Opinión
Catalunya y su problema
España es una comunidad de gente que ha hecho un largo camino durante muchos siglos. Nos ató en la tierra la razón griega, nos organizó el estado romano, nos proyectó al eterno la religión cristiana, nos temperamento la sangre goda, y así dispuestos se nos llamó españoles. Demostramos que el mejor sale de unir la diversidad en un gran propósito. Nuestra aventura juntos, con los errores de toda obra humana, cambió el mundo para bien. Cuando en el siglo XVIII perdimos la confianza en nuestra palabra y las ganas de decirle al mundo empezamos a pelearnos entre nosotros, empujados por las nacientes ideologías inventadas, como decía D’Ors, «para aburridos segundones envidiosos del heredero». Lo mismo sucedió en toda Europa, y los siglos XIX y XX fueron interminables años de guerra civil que culminaron en dos pavorosas guerras mundiales.
Y dentro de España, Cataluña, que ha mantenido, durante siglos, una incuestionable voluntad de ser, es decir, una clara determinación para mantener una cultura propia (una lengua y una forma peculiar de organizarse socialmente). Esta voluntad de ser estado ligada a la petición de su reconocimiento nacional por parte del Estado. Un reconocimiento muy bien expresado, por cierto, en la Constitución del 78. Al contrario de lo que se suele decir, la singularidad catalana está bien ajustada en nuestra arquitectura institucional. Lo que se debe hacer ahora, es que Cataluña profundice en el reconocimiento de su pluralidad interna.
Esta voluntad de ser de los catalanes no se ha expresado casi nunca como un ser-al-margen-España. Al contrario. Desde los inicios del catalanismo cultural y político, lo que se ha reivindicado es ser una-parte-decisiva-España. Los historiadores que impulsaron la Renaixença reivindicaban que se reconociera el papel capital de Cataluña en la configuración de España. Es decir, que se entienda mejor España como confluencia.

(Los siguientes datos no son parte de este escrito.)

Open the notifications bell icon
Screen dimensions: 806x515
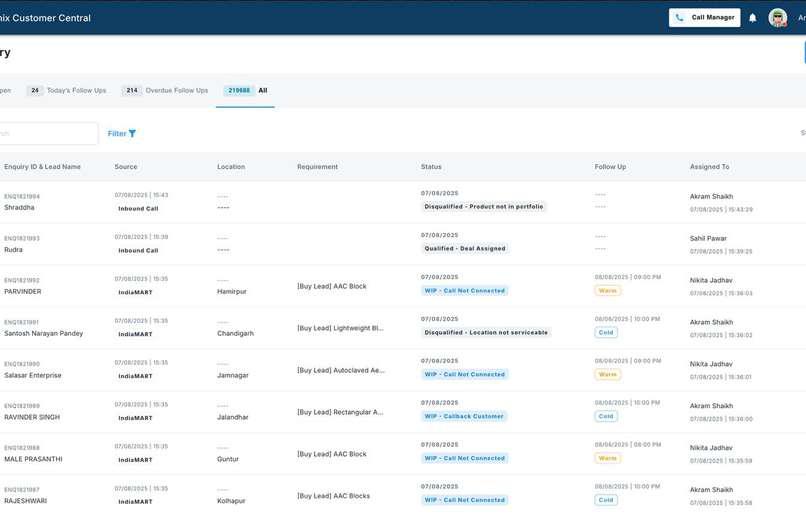[x=753, y=18]
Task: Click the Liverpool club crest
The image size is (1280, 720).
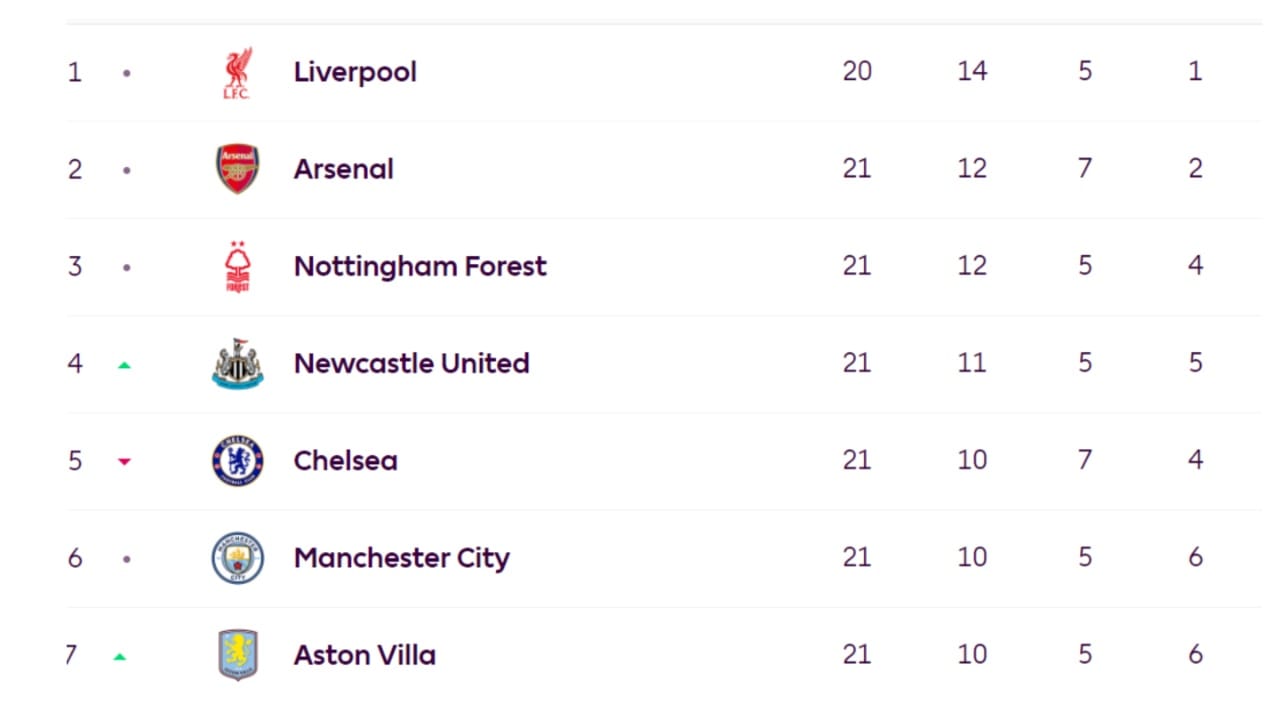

No hay un «problema catalán», sino un «problema nacionalista». La discusión no es entre «centralismo» y «descentralización», sino como asignar las competencias de las administraciones según su capacidad racional para cumplir mejor, según el principio de subsidiariedad. No hay un problema con el catalán, lengua española, ni con el castellano, acogido desde siglos por los catalanes como lengua propia; hay un problema de derechos humanos y de libertad ciudadana. No hay «España» y «Cataluña», sino Cataluña y resto de España. No hay «unionistas» porque no hay nada que unir, sino un pequeño grupo de catalanes ideologizados que utilizan el populismo surgido de la crisis económica, institucional y moral del 2008, para avanzar su agenda ideológica. No hay que «encajar Cataluña»; hay que superar el nacionalismo en el Estado de Derecho. La solución al pleito político que hemos vivido no pasa por otorgar a Cataluña más competencias sobre ella misma, sino trabajar en la mejor tradición del catalanismo político que se ha comprometido siempre con la misma intensidad por la plenitud de Cataluña y por el logro de España . Con palabras de su tiempo,
Cambó repetía que trabajaba siempre «por la libertad de Cataluña y por la grandeza de España».